*WHAT IS NEEDED*
Once you find the line containing "Open three-dot menu of AI overview", please retype it and every line after it to the end of the entries, exactly and with nothing added.

*PROVIDED DATA*
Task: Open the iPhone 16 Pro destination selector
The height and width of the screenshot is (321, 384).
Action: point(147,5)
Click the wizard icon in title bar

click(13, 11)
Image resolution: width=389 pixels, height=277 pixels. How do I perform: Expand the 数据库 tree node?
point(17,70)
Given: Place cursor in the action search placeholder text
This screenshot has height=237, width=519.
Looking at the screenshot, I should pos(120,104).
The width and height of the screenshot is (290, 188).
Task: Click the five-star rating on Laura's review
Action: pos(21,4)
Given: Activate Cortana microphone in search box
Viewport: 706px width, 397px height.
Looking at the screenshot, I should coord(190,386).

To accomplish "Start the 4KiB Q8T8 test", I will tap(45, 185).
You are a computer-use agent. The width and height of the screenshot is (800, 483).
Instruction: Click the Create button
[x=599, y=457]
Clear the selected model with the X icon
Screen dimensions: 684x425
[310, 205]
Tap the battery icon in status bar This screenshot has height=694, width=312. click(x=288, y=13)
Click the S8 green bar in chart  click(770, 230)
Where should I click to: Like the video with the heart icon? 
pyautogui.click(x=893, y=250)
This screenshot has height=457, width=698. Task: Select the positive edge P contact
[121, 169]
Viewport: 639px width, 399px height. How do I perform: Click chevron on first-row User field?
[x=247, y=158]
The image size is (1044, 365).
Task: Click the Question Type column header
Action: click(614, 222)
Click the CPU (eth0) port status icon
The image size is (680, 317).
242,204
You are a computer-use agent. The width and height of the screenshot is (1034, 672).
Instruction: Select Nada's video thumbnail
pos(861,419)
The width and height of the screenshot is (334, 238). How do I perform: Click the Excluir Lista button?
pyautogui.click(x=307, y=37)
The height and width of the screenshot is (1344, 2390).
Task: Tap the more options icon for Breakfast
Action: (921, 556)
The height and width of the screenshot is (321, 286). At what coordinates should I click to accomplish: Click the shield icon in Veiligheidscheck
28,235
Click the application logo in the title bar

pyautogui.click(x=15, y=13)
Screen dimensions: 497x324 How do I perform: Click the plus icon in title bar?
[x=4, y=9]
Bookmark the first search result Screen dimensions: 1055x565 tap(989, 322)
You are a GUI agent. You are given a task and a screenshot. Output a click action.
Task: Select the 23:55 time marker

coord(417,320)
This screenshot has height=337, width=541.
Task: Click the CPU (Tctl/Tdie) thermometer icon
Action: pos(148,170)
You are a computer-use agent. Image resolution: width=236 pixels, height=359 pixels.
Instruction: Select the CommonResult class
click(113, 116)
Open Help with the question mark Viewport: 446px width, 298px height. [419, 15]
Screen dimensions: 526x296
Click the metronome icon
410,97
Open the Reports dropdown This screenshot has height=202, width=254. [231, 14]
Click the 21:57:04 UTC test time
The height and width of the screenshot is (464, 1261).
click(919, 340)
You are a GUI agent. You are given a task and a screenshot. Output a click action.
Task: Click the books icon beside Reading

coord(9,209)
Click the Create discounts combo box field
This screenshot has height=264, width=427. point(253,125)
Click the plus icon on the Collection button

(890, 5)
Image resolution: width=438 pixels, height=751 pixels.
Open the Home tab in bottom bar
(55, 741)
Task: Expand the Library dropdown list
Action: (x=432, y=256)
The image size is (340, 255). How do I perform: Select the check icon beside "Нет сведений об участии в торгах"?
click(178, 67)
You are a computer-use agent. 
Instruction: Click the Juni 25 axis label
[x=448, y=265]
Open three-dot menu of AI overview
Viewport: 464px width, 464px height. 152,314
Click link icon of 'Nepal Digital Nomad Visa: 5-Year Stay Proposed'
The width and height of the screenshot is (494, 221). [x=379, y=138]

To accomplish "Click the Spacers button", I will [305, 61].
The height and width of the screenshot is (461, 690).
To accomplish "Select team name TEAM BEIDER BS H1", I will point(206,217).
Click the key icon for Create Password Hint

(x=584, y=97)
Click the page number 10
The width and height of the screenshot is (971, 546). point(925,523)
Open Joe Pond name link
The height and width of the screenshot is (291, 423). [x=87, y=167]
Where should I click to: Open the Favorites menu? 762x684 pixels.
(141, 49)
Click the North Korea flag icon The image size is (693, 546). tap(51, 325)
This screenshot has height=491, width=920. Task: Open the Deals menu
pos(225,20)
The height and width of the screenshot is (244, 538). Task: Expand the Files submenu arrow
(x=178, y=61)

*REPLY*
Open three-dot menu of AI overview
Viewport: 464px width, 464px height. 152,314
Click link icon of 'Nepal Digital Nomad Visa: 5-Year Stay Proposed'
The width and height of the screenshot is (494, 221). [x=379, y=138]

To accomplish "Click the Spacers button", I will [305, 61].
The height and width of the screenshot is (461, 690).
To accomplish "Select team name TEAM BEIDER BS H1", I will point(206,217).
Click the key icon for Create Password Hint

(x=584, y=97)
Click the page number 10
The width and height of the screenshot is (971, 546). point(925,523)
Open Joe Pond name link
The height and width of the screenshot is (291, 423). [x=87, y=167]
Where should I click to: Open the Favorites menu? 762x684 pixels.
(141, 49)
Click the North Korea flag icon The image size is (693, 546). tap(51, 325)
This screenshot has height=491, width=920. Task: Open the Deals menu
pos(225,20)
The height and width of the screenshot is (244, 538). Task: Expand the Files submenu arrow
(x=178, y=61)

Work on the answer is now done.